La regia è forse lo stacco più evidente: fredda, quella di Brandon, e minimale, così ripulita da ogni fronzolo, dagli arabeschi e dalla passamaneria, da sconfinare quasi nell’high-tech di un moderno laboratorio. Gli ambienti sono spogli, asettici, e per quanto arredati con gusto, intrappolano i personaggi in un bianco accecante, vellutato e onnicomprensivo. Ve lo ricordate Yves Klein, quello che dipingeva tutto di blu per poi chiamare le sue tonalità preferite con il proprio nome? Blue Klein. Ecco, Brandon fa la stessa cosa, però con il bianco. Bianco Brandon. Sembra che nel suo mondo, un futuro non troppo distante in cui la gente è disposta, come forma estrema di ammirazione, a farsi infettare dalle stesse malattie dei propri idoli televisivi, non esista altra realtà al di fuori di questo colore. Accecante, fagocitante, in qualche modo universale. I suoi attori sono sonnambuli albini e lentigginosi, che nel portamento, nell’aspetto fisico, persino nell’abbigliamento, si adeguano a questa società il cui fulcro è forse rappresentato dalla Lucas Clinic, un’azienda specializzata nella compravendita di epidemie, infezioni epidermiche, focolai influenzali e tutto ciò che contamina, abbruttisce, svilisce le pelli altrimenti levigate dei divi mediatici. Il suo agente di fiducia è Syd (Caleb Landry Jones), un tizio allampanato e biondiccio che tratta solo infermità per intenditori (for connoisseurs, nell’originale), inoculandosi i pericolosi batteri nei cessi dell’agenzia affinché gli sia più facile sviare i controlli all’ingresso e rivendere i virus alla concorrenza. Cosa non banale, tra l’altro, perché le preziose malattie sono tutte copyrighted, e per piratarne i ceppi occorre un macchinario sofisticato: una sorta di marchingegno steampunk tutto pieno di alambicchi e pulegge e sensori, in grado, tra le varie cose, di “leggere” il virus per donargli una faccia distorta e mostruosa, grazie alla quale presentare il prodotto ai potenziali acquirenti. Una forma alternativa di visual merchandising, lo chiamerebbero gli esperti del ramo finanziario, anche se poi l’universo di Brandon, al di là delle scelte minimaliste e compiaciute, un che di barocco ce l’ha: basta gettare uno sguardo nelle macellerie, per rendersene conto, dei vivai in cui vengono incubati, grazie ad apposite strumentazioni, lunghi filamenti di carne (umana) sintetica, ottenuta prelevando campioni di pelle dai vip. Tutto si vende, tutto si mangia.

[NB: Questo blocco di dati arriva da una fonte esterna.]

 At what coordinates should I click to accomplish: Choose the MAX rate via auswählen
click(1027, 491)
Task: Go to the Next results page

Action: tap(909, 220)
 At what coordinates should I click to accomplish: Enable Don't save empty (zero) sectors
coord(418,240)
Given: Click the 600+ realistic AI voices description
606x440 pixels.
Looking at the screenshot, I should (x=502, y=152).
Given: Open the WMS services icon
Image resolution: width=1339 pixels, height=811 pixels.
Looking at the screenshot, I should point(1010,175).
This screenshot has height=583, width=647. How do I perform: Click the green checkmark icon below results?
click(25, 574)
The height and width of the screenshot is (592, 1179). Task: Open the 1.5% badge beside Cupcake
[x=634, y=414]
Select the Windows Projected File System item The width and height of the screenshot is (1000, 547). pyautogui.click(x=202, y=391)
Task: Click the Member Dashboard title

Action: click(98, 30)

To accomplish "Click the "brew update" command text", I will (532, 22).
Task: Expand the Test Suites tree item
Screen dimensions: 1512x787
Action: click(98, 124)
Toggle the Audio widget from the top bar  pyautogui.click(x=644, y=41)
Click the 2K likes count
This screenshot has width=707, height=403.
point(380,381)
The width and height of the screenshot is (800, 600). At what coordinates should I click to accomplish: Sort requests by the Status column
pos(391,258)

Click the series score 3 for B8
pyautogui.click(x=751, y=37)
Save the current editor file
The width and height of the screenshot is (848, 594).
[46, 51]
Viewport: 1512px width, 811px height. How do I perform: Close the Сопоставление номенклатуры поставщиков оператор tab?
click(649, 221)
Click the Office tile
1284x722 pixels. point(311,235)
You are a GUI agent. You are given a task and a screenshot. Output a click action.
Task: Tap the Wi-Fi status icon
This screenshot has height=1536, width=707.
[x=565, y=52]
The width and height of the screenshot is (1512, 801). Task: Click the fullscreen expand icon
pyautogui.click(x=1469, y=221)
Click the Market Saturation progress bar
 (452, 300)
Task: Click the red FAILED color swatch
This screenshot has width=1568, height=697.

Brandon costruisce un film perfetto, nei toni, nella fotografia (curata da Karim Hussain, autore di uno dei più perversi deliri cinematografici di sempre, Subconscious Cruelty), nella scenografia di Arvindel Grewal, nella recitazione straniante e brechtiana dei suoi attori (a questo proposito si ricordi una comparsata di Malcolm McDowell). Forse alla base dello scarso interessamento di critica e (ahimè) pubblico c’è l’eccesso di morbosità che di sicuro ai più sensibili non potrà essere sfuggito. Certo, Antiviral non è un film per mammole, e se proprio volessimo fare paragoni, lo si potrebbe considerare più simile a un Cosmopolis particolarmente malato (da cui mutua un’attrice, Sarah Gadon) che a un lavoro di fantascienza tradizionale. Niente di male in questo, ma esso resta un film for connoisseurs only.